Marble Valley: Wild Yams

Marble Valley
Wild Yams
Indikator
2006-07-11

“I got high in my dream last night / I got high on Jamaican weed”, ex-Pavement drummer Steve West confesses, about halfway through his third full-length as Marble Valley, his deadpan voice sounding just a bit like Stephin Merritt’s as it cruises at altitude above a burbling miasma of synths and fuzzily chiming guitars. Other intoxicants — whiskey, smokes, online chat, religion, sunshine — cause the same sort of detached ecstasy, mesmeric yet offhand, on this great big cosmic giggle of an album. “Whiskey” builds out of a Velvet Underground-ish drone, a whiff of eastern scales and tones in the repeated guitar line, a rueful verse giving way to buoyant waves of hallucinatory sound. It starts as a hangover lament and builds somehow into a portal to the infinite.

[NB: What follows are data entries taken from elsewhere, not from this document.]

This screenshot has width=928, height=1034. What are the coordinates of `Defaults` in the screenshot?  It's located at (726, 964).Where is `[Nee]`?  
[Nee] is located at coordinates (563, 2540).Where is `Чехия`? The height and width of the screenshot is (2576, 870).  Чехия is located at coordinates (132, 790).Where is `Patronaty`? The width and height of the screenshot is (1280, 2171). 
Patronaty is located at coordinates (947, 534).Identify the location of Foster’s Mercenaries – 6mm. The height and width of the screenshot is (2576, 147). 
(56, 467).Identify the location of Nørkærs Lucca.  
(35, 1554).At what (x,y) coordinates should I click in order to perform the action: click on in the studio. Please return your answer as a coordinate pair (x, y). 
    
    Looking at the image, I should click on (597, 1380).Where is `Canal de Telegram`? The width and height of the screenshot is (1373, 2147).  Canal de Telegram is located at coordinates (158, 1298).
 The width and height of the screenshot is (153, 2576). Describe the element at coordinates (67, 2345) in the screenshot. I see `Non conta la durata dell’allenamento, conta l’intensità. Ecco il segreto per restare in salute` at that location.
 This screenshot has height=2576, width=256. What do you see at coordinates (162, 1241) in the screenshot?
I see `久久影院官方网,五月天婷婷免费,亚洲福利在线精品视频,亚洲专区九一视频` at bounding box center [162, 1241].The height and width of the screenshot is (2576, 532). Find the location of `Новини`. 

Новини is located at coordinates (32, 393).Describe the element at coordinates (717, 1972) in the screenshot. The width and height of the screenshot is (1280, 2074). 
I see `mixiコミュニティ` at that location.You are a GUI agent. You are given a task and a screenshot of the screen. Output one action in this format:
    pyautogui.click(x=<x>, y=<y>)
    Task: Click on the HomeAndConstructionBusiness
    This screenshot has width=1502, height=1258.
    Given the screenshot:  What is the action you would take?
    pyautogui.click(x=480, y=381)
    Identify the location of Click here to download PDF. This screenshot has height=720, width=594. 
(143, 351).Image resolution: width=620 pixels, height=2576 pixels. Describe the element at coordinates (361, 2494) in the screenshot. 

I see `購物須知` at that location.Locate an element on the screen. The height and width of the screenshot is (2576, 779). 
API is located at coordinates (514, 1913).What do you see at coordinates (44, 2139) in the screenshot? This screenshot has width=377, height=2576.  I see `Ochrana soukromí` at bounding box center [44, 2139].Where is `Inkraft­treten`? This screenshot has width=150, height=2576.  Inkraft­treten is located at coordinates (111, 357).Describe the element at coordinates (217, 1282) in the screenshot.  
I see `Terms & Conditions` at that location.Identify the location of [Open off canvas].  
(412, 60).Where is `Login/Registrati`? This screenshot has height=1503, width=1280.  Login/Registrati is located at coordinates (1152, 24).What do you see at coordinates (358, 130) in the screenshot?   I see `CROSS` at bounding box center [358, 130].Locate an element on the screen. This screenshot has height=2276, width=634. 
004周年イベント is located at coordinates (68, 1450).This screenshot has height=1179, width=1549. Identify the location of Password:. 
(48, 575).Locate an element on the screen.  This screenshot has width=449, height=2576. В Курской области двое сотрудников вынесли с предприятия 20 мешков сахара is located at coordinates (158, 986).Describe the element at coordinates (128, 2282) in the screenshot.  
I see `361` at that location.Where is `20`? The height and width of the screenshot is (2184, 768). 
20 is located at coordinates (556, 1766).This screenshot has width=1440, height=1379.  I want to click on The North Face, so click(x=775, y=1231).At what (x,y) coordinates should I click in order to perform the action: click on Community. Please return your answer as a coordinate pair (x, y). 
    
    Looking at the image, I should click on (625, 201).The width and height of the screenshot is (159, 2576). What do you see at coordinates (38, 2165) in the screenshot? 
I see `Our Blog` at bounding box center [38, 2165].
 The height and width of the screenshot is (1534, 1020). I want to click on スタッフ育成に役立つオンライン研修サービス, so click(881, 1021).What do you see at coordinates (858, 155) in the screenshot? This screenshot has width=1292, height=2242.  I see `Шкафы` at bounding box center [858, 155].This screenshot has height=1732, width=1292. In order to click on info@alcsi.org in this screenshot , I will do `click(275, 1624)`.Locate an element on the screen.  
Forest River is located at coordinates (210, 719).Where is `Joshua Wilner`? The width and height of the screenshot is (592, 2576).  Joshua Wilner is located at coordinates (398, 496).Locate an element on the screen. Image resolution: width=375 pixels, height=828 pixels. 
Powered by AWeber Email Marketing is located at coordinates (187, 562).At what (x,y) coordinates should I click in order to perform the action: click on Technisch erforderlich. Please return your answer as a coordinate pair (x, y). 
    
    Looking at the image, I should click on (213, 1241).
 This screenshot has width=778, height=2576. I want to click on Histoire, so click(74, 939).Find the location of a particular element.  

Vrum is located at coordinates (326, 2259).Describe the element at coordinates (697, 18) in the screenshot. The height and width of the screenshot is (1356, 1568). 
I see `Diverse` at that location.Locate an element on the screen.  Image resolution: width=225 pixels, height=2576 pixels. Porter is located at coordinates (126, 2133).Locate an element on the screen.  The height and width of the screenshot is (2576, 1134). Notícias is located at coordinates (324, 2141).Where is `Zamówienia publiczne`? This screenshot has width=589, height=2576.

Or consider how narcotized “Peter Gunn” strumming morphs to meditative mandala in “Rocket Ship”, a lucid dream where anything could happen. The boundaries between trippiness and revelation get blurred, as on the wonderful “Fag and a Light”, which importunes alternatingly (and with the same stoned level of urgency) for cigarettes and passage through the Pearly Gates. You could trace lineage to Pavement in the strung-out literacy and water-color washes of distorted guitar, but there’s something more skewed and hallucinatory, fragmentary ideas repeated in mantric chants until they take you elsewhere. The spiritual blossoms out of the humble and physical — sunshine exploding into a shaman on the third plane, another round of drinks to physical resurrection. You could read it all as slacker psychedelia, boozily considering the world through a veil of prohibited substances, but that would miss the point: there actually is another reality out there, and you can only visit it by letting go.